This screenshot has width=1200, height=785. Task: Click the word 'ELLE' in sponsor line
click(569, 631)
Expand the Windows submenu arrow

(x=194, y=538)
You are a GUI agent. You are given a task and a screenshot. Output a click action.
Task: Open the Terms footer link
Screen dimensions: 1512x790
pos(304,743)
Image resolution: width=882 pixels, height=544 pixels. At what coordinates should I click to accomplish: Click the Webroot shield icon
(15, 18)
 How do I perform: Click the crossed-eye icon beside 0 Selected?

•••••

Can you render the lines above as a Markdown table with the columns Row and Line, numbering each row and skipping any blank lines?

=== OUTPUT OF THE EXERCISE ===
| Row | Line |
|---|---|
| 1 | This screenshot has width=1200, height=785. Task: Click the word 'ELLE' in sponsor line |
| 2 | click(569, 631) |
| 3 | Expand the Windows submenu arrow |
| 4 | (x=194, y=538) |
| 5 | You are a GUI agent. You are given a task and a screenshot. Output a click action. |
| 6 | Task: Open the Terms footer link |
| 7 | Screen dimensions: 1512x790 |
| 8 | pos(304,743) |
| 9 | Image resolution: width=882 pixels, height=544 pixels. At what coordinates should I click to accomplish: Click the Webroot shield icon |
| 10 | (15, 18) |
| 11 |  How do I perform: Click the crossed-eye icon beside 0 Selected? |